Apenas había empezado a clarear, enciendes
la emisora y te enteras del lio montado. Sales rápido, talvez más del debido,
la adrenalina te empuja. Controlas la velocidad, hay que llegar. Todo incendio
por definición es un puto caos. Hay que saber si hay viviendas (habitadas o no)
en el monte, caminos de accesos (preferentemente con salida), saber el tipo de
vegetación, si hay pendiente o es terreno liso, velocidad y dirección del
viento y un largo etcétera que acorto para no aburrirte. A todo esto, añade
servicios de emergencias; bomberos, agentes medioambientales, guardia civil, policías
locales, estos últimos encargados de controlar los accesos de los vecinos
preocupados por sus posesiones (ya sean viviendas o campos de cultivo entre el
pinar). Se establecen prioridades y estrategias, ataque directo con brigadas
terrestres y descargas de agua o retardantes (como en esta fotografía) con los
medios aéreos. Pasa el tiempo, parece que el trabajo y la estrategia da
resultados.
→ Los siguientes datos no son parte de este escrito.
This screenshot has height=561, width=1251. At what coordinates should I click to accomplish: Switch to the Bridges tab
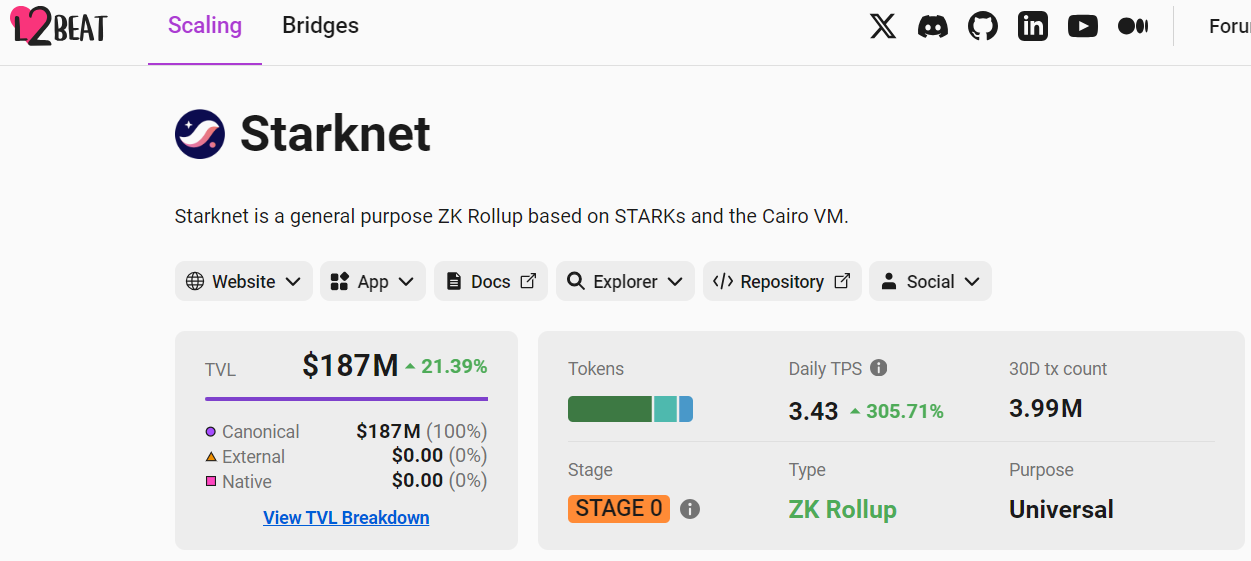(x=320, y=26)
Acabas cansado pero contento. Sabes que, aunque te duches el olor a
incendio permanecerá varios días en tus fosas nasales. Esperando que este último
que has vivido haya sido el peor. Pero no será así, el abandono del mundo rural
y el cambio climático tienen la guadaña preparada y lista para cuando se den
las condiciones apropiadas. Allí nos encontraremos, en el infierno rojo.
Recuerdos de un incendio a mediados de la
primera década de este siglo en la Marina Baixa.